Eclipse? Di nome, ma non di fatto. Secondo previsioni, il terzo film della saga Twilight ha ridato un po’ di luce al grigio pesto del botteghino italiano: 3.813.455 euro nel weekend e un totale – è uscito il 30 giugno – di 7.802 936. Analogo primato in America, dove l’adattamento da Stephenie Meyer ha battuto la concorrenza di The Last Airbender – il fantasy diretto da M. Night Shyamalan ha incassato al debutto 57 milioni – e conquistato la vetta del box office con 69 milioni di dollari nel fine settimana e 161 in totale!

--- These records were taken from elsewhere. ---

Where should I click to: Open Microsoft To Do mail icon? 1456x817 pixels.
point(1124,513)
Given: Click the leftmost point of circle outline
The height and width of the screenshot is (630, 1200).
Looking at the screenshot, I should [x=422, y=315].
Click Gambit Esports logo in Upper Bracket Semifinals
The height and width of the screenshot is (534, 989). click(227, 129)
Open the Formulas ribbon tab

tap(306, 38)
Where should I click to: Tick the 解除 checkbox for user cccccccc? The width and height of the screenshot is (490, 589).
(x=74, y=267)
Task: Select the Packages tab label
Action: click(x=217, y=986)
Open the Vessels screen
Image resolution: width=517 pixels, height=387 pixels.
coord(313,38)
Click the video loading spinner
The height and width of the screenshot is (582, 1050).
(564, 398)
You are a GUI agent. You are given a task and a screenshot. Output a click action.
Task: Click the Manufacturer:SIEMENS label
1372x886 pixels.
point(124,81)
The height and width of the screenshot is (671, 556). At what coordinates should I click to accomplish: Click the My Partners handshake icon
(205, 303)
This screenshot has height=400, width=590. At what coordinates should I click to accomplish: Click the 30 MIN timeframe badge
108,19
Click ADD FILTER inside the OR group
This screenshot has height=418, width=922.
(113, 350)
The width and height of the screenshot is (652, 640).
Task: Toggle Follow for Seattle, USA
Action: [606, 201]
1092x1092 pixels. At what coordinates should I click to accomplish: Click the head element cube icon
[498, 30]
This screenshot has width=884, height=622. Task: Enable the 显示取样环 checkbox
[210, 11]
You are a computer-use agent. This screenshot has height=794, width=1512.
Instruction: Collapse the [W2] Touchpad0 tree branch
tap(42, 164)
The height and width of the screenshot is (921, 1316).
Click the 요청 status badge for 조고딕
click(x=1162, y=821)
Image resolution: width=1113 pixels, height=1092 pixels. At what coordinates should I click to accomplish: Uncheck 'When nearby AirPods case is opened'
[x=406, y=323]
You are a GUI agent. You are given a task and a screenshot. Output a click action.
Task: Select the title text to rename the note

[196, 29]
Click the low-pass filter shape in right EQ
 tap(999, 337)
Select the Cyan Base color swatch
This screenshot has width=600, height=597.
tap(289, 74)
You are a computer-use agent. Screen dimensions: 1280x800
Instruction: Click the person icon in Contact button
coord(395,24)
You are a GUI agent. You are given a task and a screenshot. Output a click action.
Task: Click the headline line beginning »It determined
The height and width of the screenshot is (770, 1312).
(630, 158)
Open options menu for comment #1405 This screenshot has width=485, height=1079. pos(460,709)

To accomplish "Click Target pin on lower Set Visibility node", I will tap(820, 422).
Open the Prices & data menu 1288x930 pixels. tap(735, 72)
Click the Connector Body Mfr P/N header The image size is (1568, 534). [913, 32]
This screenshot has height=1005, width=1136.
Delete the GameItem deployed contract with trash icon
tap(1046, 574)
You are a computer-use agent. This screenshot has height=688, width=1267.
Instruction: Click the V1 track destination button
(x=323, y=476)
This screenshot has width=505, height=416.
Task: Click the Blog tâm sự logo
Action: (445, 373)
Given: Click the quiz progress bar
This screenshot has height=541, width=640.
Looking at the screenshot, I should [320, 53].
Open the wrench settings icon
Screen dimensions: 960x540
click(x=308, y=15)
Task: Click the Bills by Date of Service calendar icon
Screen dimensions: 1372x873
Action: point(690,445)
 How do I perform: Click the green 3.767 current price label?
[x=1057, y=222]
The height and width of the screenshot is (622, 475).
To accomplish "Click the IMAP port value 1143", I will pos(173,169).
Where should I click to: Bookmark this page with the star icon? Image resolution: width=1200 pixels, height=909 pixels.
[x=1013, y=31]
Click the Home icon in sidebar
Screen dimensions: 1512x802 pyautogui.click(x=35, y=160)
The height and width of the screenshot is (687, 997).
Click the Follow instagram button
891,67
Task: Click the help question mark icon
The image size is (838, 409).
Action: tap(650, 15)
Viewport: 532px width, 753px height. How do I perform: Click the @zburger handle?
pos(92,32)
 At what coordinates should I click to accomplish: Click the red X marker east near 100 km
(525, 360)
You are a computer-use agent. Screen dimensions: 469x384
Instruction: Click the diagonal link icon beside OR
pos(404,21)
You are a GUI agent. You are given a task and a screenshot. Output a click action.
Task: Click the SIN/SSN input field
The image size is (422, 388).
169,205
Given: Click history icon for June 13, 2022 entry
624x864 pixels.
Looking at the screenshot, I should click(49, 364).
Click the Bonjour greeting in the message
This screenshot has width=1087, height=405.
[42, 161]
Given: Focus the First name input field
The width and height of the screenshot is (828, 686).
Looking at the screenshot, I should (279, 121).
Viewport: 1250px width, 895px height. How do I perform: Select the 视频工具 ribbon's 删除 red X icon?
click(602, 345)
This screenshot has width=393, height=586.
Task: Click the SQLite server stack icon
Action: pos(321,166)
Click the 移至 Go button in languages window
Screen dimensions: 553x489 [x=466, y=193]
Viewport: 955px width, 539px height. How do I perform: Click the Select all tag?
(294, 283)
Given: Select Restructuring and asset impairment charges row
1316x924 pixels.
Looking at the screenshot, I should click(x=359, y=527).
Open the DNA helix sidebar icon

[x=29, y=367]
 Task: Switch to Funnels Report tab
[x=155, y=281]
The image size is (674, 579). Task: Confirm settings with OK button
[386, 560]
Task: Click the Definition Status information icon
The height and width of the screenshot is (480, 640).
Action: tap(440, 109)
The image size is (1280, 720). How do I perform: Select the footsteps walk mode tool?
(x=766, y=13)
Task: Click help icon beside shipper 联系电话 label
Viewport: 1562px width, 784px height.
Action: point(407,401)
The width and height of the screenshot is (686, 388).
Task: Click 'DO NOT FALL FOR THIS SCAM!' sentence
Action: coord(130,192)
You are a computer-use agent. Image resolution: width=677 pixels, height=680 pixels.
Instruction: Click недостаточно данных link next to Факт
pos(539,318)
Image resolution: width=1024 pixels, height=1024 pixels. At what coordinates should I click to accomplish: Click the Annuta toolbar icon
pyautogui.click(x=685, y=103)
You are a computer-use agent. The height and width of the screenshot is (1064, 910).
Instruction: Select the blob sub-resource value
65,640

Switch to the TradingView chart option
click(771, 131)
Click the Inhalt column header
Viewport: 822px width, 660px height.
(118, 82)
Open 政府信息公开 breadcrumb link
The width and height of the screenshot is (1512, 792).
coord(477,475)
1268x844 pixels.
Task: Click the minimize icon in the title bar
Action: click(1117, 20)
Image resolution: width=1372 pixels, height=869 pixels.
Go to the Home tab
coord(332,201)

Ma pur esclamativo, il successo di Edward e compagnia Bella rimane un punto, circondato dal vuoto, almeno in Italia, dove A-Team è in seconda posizione, ma con soli 163mila euro, e poi si scende addirittura sotto i 100mila…Ok, negli States l’estate cinematografica è forte per tradizione, e quindi anche per offerta: da noi, invece? Pochi titoli d’autore, mandati a bruciarsi sotto il sole, e tanti fondi di magazzino, strappati al direct to video e dati in pasto al pubblico, come se il pubblico, complice il caldo, cercasse solo l’aria condizionata.

E, invece, no, il pubblico vuole soprattutto rinfrescarsi occhi e mente, non farsi prendere per la pellicola…Il risultato di Eclipse conferma che la domanda c’è: anche a luglio e, volendo, per tutta l’estate, se l’offerta fosse degna.

Finiamo questo post con una nota d’ottimismo? No, perché a scorrere le prossime uscite di buono c’è davvero poco. E allora? Facciamoci del male: Sogni di Akira Kurosawa, Stanno tutti bene di Giuseppe Tornatore, Cuore selvaggio di David Lynch, Taxi Blues di Pavel Lounguine (il regista russo domani è protagonista all’Ischia Film Festival), Korcazk di Andrzej Wajda, Nouvelle Vague di Jean-Luc Godard, Daddy Nostalgie di Bertrand Tavernier, e… ci fermiamo qui. Uscivano in sala nell’estate 1990, non un secolo fa.

Eppure, 20 anni dopo, rispondiamo con Pandorum di Christian Alvart e La Polinesia è sotto casa di Saverio Smeriglio e Andrea Goroni… Che dire, per le buone notizie non passate dal cinema (almeno in estate).